- What is being asked
Transcribe the entries in full, keeping each word as it is.

- Working data
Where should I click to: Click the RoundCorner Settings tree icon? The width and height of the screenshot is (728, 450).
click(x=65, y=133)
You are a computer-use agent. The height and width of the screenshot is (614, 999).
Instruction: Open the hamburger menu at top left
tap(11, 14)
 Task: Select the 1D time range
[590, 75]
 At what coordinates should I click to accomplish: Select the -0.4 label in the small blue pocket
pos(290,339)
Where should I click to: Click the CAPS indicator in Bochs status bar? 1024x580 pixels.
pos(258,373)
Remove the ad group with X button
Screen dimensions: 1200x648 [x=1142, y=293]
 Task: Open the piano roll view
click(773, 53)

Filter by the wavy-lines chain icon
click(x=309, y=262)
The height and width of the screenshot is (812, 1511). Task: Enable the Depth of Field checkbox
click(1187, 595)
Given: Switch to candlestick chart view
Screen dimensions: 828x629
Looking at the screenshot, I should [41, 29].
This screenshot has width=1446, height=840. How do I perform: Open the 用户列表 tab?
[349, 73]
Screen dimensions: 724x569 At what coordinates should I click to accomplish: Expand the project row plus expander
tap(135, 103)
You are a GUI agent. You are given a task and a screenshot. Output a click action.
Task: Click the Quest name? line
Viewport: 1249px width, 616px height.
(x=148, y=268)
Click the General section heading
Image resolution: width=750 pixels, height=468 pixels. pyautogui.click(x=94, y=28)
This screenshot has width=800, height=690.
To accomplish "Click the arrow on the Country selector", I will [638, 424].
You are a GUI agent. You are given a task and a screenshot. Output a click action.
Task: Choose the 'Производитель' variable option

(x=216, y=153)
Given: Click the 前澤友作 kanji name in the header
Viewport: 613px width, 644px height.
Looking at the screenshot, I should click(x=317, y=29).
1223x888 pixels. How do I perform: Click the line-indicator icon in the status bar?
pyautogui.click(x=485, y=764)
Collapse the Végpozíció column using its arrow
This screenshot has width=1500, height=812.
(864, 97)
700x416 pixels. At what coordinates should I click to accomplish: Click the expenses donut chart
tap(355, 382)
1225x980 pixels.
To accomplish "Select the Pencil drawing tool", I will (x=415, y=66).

- Answer to the problem
Where should I click to: Click the RoundCorner Settings tree icon? The width and height of the screenshot is (728, 450).
click(x=65, y=133)
You are a computer-use agent. The height and width of the screenshot is (614, 999).
Instruction: Open the hamburger menu at top left
tap(11, 14)
 Task: Select the 1D time range
[590, 75]
 At what coordinates should I click to accomplish: Select the -0.4 label in the small blue pocket
pos(290,339)
Where should I click to: Click the CAPS indicator in Bochs status bar? 1024x580 pixels.
pos(258,373)
Remove the ad group with X button
Screen dimensions: 1200x648 [x=1142, y=293]
 Task: Open the piano roll view
click(773, 53)

Filter by the wavy-lines chain icon
click(x=309, y=262)
The height and width of the screenshot is (812, 1511). Task: Enable the Depth of Field checkbox
click(1187, 595)
Given: Switch to candlestick chart view
Screen dimensions: 828x629
Looking at the screenshot, I should [41, 29].
This screenshot has width=1446, height=840. How do I perform: Open the 用户列表 tab?
[349, 73]
Screen dimensions: 724x569 At what coordinates should I click to accomplish: Expand the project row plus expander
tap(135, 103)
You are a GUI agent. You are given a task and a screenshot. Output a click action.
Task: Click the Quest name? line
Viewport: 1249px width, 616px height.
(x=148, y=268)
Click the General section heading
Image resolution: width=750 pixels, height=468 pixels. pyautogui.click(x=94, y=28)
This screenshot has width=800, height=690.
To accomplish "Click the arrow on the Country selector", I will [638, 424].
You are a GUI agent. You are given a task and a screenshot. Output a click action.
Task: Choose the 'Производитель' variable option

(x=216, y=153)
Given: Click the 前澤友作 kanji name in the header
Viewport: 613px width, 644px height.
Looking at the screenshot, I should click(x=317, y=29).
1223x888 pixels. How do I perform: Click the line-indicator icon in the status bar?
pyautogui.click(x=485, y=764)
Collapse the Végpozíció column using its arrow
This screenshot has width=1500, height=812.
(864, 97)
700x416 pixels. At what coordinates should I click to accomplish: Click the expenses donut chart
tap(355, 382)
1225x980 pixels.
To accomplish "Select the Pencil drawing tool", I will (x=415, y=66).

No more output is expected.